And make no mistake – Suarez is being victimised. Like so many organisations the FA is happy to sign up to high-profile campaigns to eradicate racism, encouraging clubs to employ the Moses-like cadences of their local George Sephton to read out stirring denunciations of racism (“in all its forms”) at matches. But actually doing something practical about it is a lot harder. No-one wants to be the one who tars someone with the tag of ‘racist’, and that’s even before you consider their hysterical reluctance to antagonise potential English internationals, exemplified by their hiring of some of the finest products of the Old Bailey to appeal on Wayne Rooney’s behalf to Uefa.
To them, Suarez must have seemed like manna from heaven.
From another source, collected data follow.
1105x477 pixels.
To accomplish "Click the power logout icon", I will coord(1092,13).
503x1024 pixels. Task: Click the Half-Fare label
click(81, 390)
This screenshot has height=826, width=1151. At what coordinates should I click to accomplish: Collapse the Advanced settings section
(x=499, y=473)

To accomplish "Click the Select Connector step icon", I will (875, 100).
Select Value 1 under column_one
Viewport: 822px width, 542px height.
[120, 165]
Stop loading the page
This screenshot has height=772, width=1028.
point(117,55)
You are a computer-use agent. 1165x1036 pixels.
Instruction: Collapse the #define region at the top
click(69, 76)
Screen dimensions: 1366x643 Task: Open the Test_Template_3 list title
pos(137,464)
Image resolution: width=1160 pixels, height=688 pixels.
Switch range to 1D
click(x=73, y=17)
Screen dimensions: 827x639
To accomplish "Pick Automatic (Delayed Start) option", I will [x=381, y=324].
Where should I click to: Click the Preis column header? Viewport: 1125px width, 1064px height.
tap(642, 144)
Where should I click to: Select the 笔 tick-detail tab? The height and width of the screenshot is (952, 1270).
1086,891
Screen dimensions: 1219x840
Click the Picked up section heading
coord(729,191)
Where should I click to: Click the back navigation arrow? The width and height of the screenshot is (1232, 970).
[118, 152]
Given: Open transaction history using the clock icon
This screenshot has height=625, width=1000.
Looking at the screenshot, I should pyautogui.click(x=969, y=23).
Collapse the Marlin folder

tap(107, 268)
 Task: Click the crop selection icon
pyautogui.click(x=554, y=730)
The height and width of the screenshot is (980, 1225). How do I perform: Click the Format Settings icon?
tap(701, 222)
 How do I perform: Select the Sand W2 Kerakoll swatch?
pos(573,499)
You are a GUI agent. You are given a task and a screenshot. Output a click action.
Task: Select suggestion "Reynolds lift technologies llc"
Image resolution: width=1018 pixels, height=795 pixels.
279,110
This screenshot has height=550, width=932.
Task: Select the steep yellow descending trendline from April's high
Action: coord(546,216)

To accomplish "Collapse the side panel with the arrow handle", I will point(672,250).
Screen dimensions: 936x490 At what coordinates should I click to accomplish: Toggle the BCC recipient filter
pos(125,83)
While ‘El Pistolero’ seems like an engaging enough character in the few interviews I’ve seen with him, he isn’t a high-profile foreigner in the way that (say) Dietmar Hamann was during his life in England. There’s no danger of Luis putting down roots here and managing Stockport County. Then there’s his extended reputation. This is the man who once bit an opponent. This is the man who not only handled a goal-bound effort in the last-minute of the World Cup quarter-final against Ghana, but – gasp! – was unrepentant about it afterwards, thus reinforcing the image of the sly, pinch-the-lace-from-the-ball South American. There was no way the FA were going to let an opportunity like this slide to be Tough On Racism, and be seen to be Tough On Racism. To understand the depths of the cynicism, you only need to look at how they made sure Gordon Taylor was onside (how else to explain the delay over the weekend if not to get soundings from interested parties?) before they announced Suarez’s punishment – the same Gordon Taylor who in 1994 said, of England’s Brave Stuart Pearce’s alleged racist abuse of Paul Ince, that it was “in the heat of the moment . . . Stuart regrets what he said, and he’ll be ringing Paul to apologise. Hopefully that will be the end of it.” Times change – but not so much that Johnny Foreigner doesn’t get the blame.
And yet, while sympathising with the plight of Luis Suarez, the overriding advice to the club remains the same: please persuade Luis Suarez to drop any appeal against his eight-match ban for using racist language against Patrice Evra. For a start, the chances of winning the appeal are practically nil. The FA is not like the criminal justice system with its notions of habeas corpus or reasonable doubt. It’s like a gentleman’s club where you sign up and agree to adhere to the rules, even if some of those rules permit you to be royally screwed. Take the charge of “bringing the game into disrepute”. It ultimately means “anything we bloody well like” and the FA have used it in that manner since the year dot. But even if they abuse that rule or apply other ones in a scattergun fashion, that doesn’t change the fact that they are following their own rules. Remember when Sheffield United objected to the punishment meted out on West Ham United over the illegal contract arrangements they had for Javier Mascherano and Carlos Tevez? Every effort by the Blades to get a meaningful punishment, i.e. a points deduction, foundered on the fact that the FA had followed their own procedures. The same will apply to Suarez. He was charged with using racial language, he was convicted of using racial language. End of. Any attempt to claim otherwise will have to overcome the fact of him, well, admitting he used language that could be construed as racist and is only going to be seen as being a nuisance appeal.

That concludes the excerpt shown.